# ASSIGNMENT
All lines from the one containing "Instruction: Click the" through the last line of the listing below are to be copied exactly. Exclude the pictures.
[[ RAW DATA open ]]
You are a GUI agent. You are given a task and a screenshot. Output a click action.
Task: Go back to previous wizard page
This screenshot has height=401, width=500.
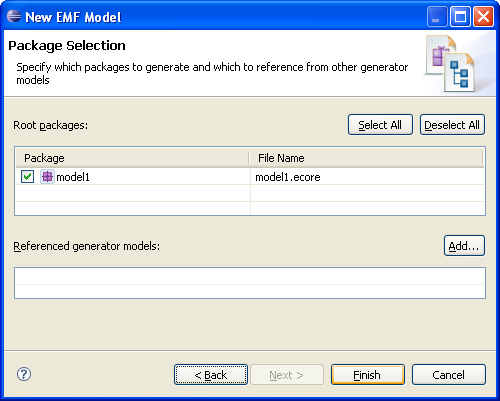[211, 375]
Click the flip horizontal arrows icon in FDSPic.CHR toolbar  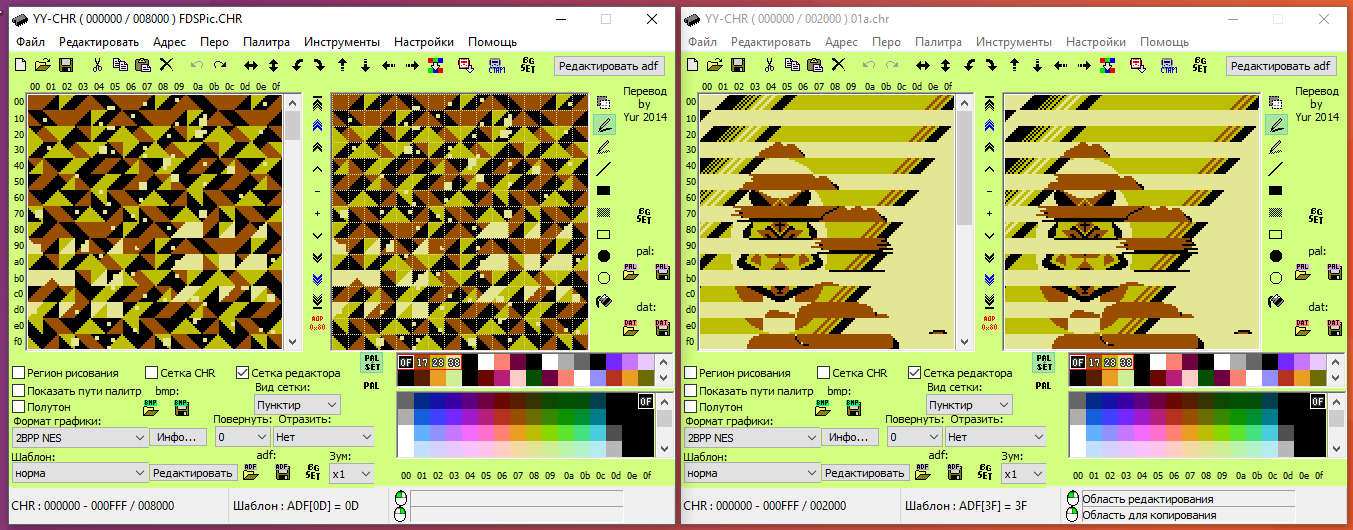250,65
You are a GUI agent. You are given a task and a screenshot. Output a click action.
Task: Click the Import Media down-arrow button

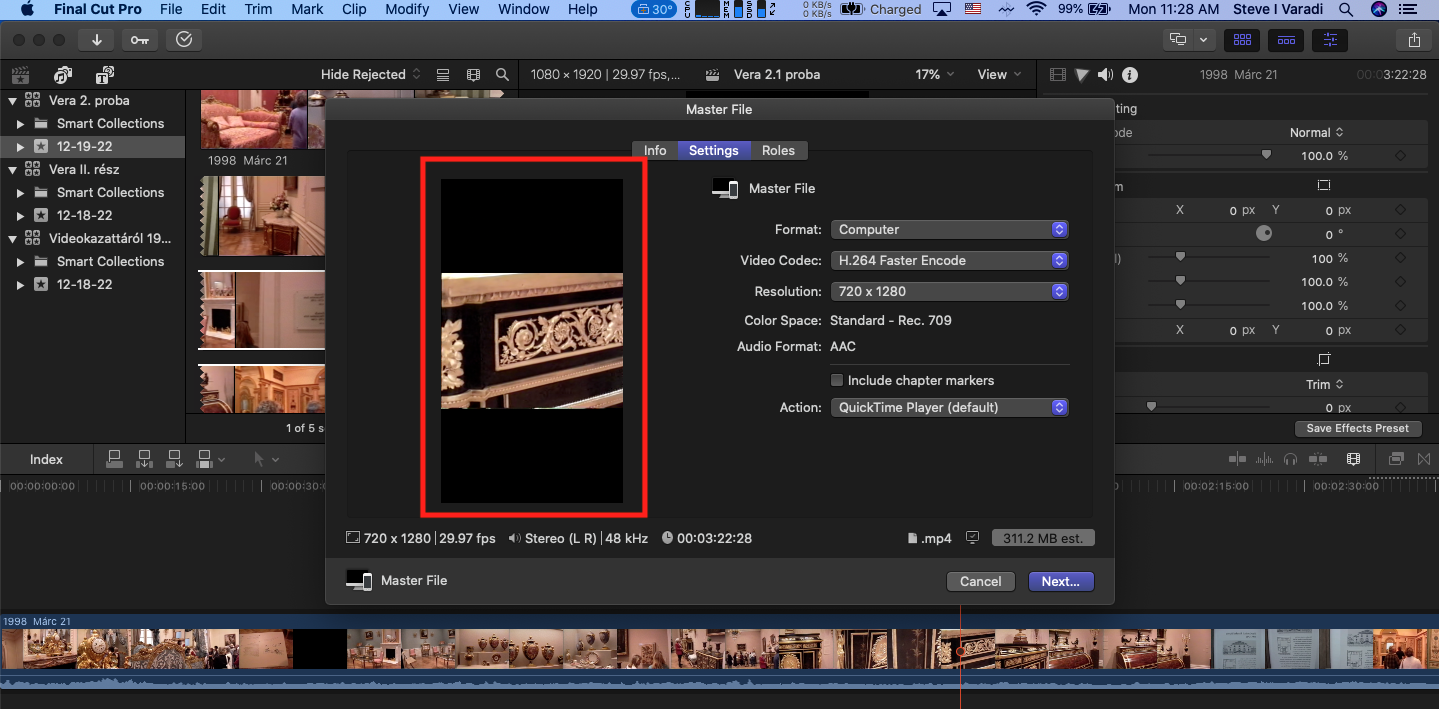pos(96,40)
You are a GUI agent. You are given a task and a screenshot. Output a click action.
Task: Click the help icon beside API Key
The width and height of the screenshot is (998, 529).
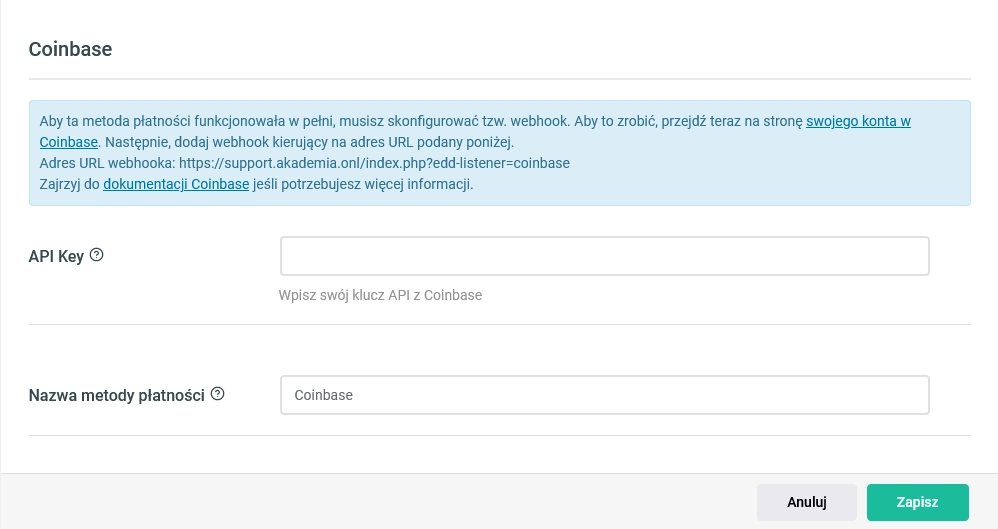point(96,255)
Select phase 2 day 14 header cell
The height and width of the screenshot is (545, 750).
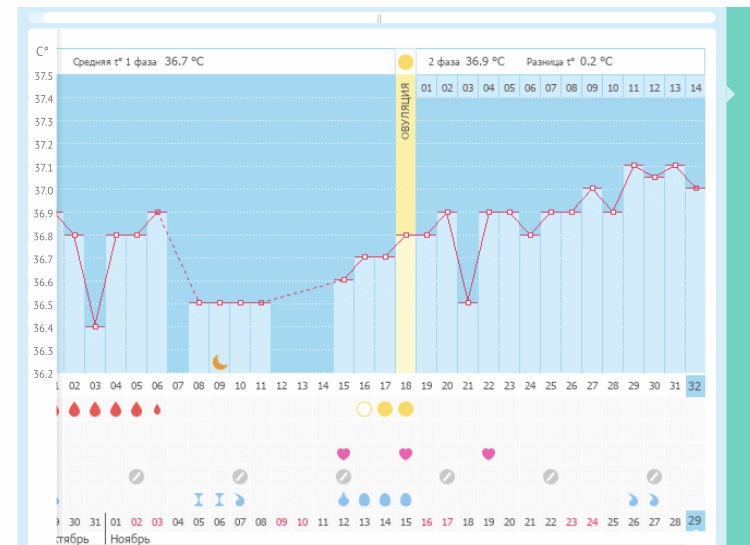[x=695, y=89]
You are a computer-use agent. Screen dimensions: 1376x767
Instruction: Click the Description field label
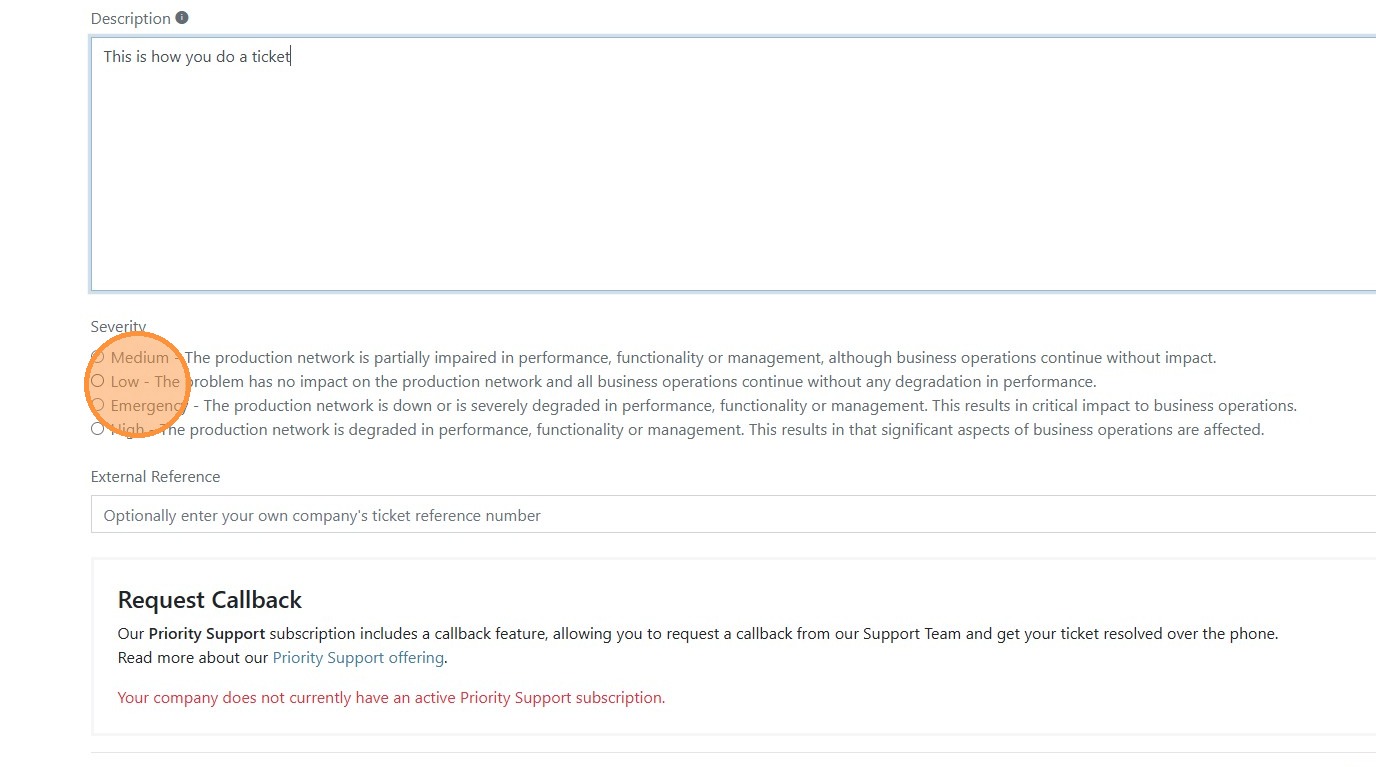click(130, 18)
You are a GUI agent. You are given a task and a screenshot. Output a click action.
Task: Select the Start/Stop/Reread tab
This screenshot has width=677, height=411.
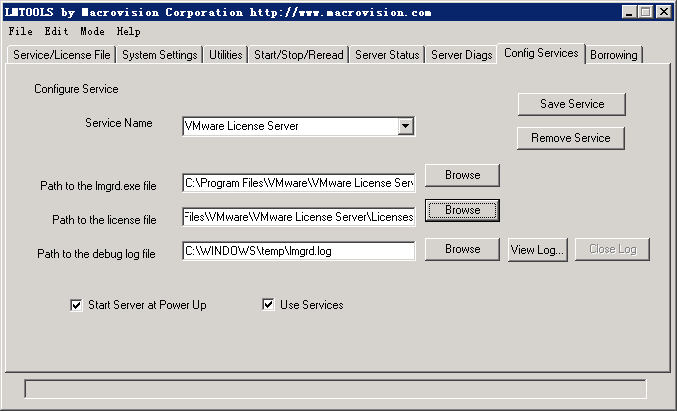click(298, 55)
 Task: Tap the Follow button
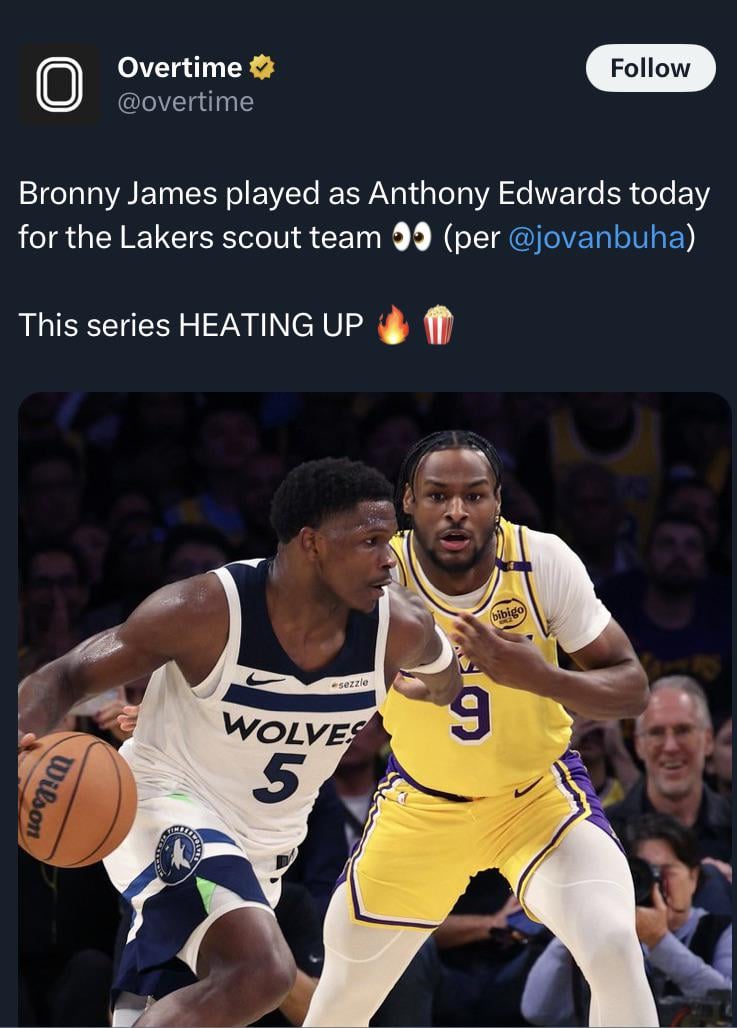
[[ RAW DATA closed ]]
# COMPLETED EXERCISE
Instruction: Click the Description field label
click(130, 18)
You are a GUI agent. You are given a task and a screenshot. Output a click action.
Task: Select the Start/Stop/Reread tab
This screenshot has width=677, height=411.
click(298, 55)
 Task: Tap the Follow button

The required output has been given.